On June 6, Brave browser was found autocompleting addresses with its own referral codes for top cryptocurrency-related websites such as Binance, Coinbase, Ledger, and Trezor. Shortly after, the online community began complaining about how this practice didn’t uphold the user privacy focus they’ve been striving for.
Their developers issued an apology, and explained that the issue was caused by a bug in the autocompletion function. Brave’s CEO Brendan Eich stated on Twitter that the team won’t be taking any revenue from Binance for those “bogus default completions”. Although they admitted using affiliate links as a monetization strategy, it was clarified that said links are not set up by default for autocompletion, which is selected when a user presses “enter” in the URL bar. Additionally, there is an option to disable Brave suggestions in browser settings.
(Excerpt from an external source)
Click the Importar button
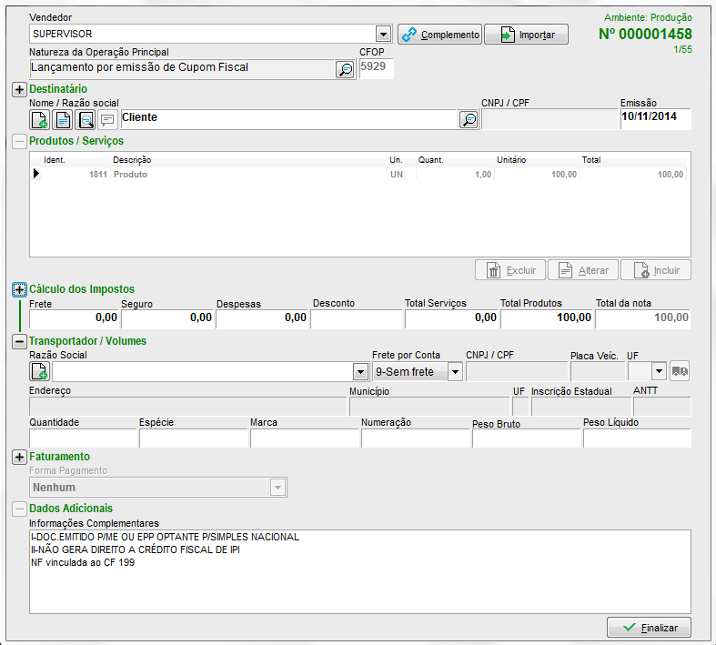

Certainly, displaying browser’s own affiliate codes in search suggestions has always been a controversial monetization strategy. However this is no new practice, as almost all major browsers — including Firefox — use a similar strategy with search engines by appending the referral source to the search query. “This is industry-standard since Safari’s Google deal in 2003”, reads Brave’s official response.
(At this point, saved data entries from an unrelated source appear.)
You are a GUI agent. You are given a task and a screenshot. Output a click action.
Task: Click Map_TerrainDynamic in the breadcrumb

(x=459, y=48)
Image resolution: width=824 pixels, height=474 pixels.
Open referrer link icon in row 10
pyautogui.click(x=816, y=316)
Nevertheless, some of the users felt an apology was not enough, so they forked Brave and create a new browser, called “Braver”. The team behind Braver is planning to strip out several of the original project’s feats, including BAT functionality, referral link injections, sponsored images, in-browser BAT promotions, and the ad-viewing rewards program.
Brave’s CEO warned that deleting all major monetization mechanisms will leave the new project without necessary funding for future development.
Two mysterious Ethereum transactions paid more than $5 million worth of ETH in transaction fees, which is believed to be caused by a hack. Previously, similar transactions with extremely high fees were considered to be a part of a “mining money laundry” scheme.
According to the Chinese media outlet Chainnews, the analysis firm PeckShield suggested that a crypto exchange was compromised. A few days later, it was known that the South Korean P2P exchange Good Cycle was, in fact, the victim.
Good Cycle — as per the analysis firm report — seems to be a ponzi crypto project designed with several security flaws, which supposedly enabled a group of hackers to access some of its operational functions. However, due to multisignature restrictions, they were unable to withdraw the funds. Because of this, the group deliberately spent millions in gas fees to blackmail the exchange into paying a ransom.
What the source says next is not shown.